* _Geciteerde tekst_
De toestand en/of gebruik van de weg: gebrek?
6.6.1.
De grieven 2 t/m 4 en 6 in principaal appel zijn gericht tegen de beslissing van de rechtbank dat de gemeente als wegbeheerder aansprakelijk is voor de door [geïntimeerden] geleden schade als gevolg van de toestand en/of het gebruik van de weg.
6.6.2.
Het hof overweegt daartoe als volgt. Tussen partijen is niet in geschil dat in de woning van [geïntimeerden] scheurvorming is opgetreden. Eveneens staat tussen partijen vast dat deze scheurvorming in de loop van de tijd is verergerd. [geïntimeerden] heeft het beloop van de schade in de vorm van scheurvorming met foto’s onderbouwd. Uit de foto’s van de scheuren gedurende verscheidene jaren, waarop de steeds verder optredende scheurvorming duidelijk zichtbaar is, blijkt dat na de opname van de scheuren door de gemeente in 2010 meer scheuren zijn ontstaan en/of dat de scheurvorming is verergerd. Door de gemeente is de scheurvorming en het beloop van de schade niet betwist. Tussen partijen is in geschil of de scheurvorming is ontstaan als gevolg van gebreken in de toestand van de weg in beheer bij de gemeente.

* _Aangeleverde gegevens_
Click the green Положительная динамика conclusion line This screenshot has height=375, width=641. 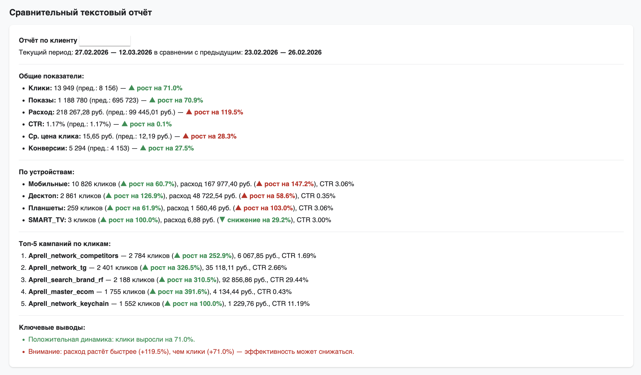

* _Opdrachten_
1. In welk jaar legde de gemeente volgens de geciteerde tekst de scheuren vast?
2. Vertaal deze zin uit de geciteerde tekst naar het Engels: "Eveneens staat tussen partijen vast dat deze scheurvorming in de loop van de tijd is verergerd."
3. Hervat de geciteerde tekst over de scheurvorming en de aansprakelijkheid van de gemeente als wegbeheerder na de laatste zin.

* _Antwoorden per opdracht_
1. In 2010.

2. It is likewise established between the parties that this cracking has worsened over time.

3.
6:174 BW: risicoaansprakelijkheid
6.6.3.
[geïntimeerden] betoogt in de kern dat de gemeente aansprakelijk is op grond van artikel 6:174 BW omdat de toestand van de weg heeft geleid tot de door hem geleden schade. Volgens [geïntimeerden] is de kwaliteit van de weg onvoldoende en treft de gemeente niet of nauwelijks enige maatregelen. [geïntimeerden] stelt dat de gemeente niet voldoende heeft onderbouwd dat zij een tekort op de begroting zou hebben van circa € 184.000,-- zoals de gemeente stelt. [geïntimeerden] betoogt voorts dat het gebruik van de weg heeft geleid tot de ontstane schade. Volgens [geïntimeerden] is de weg niet geschikt voor zwaar vrachtverkeer, maar wordt deze desondanks structureel als doorgaande weg gebruikt door zwaar vrachtverkeer. Ook vinden dagelijks zware transporten plaats waarbij de massa van met name het landbouwverkeer vaak meer is dan hetgeen wettelijk is toegestaan.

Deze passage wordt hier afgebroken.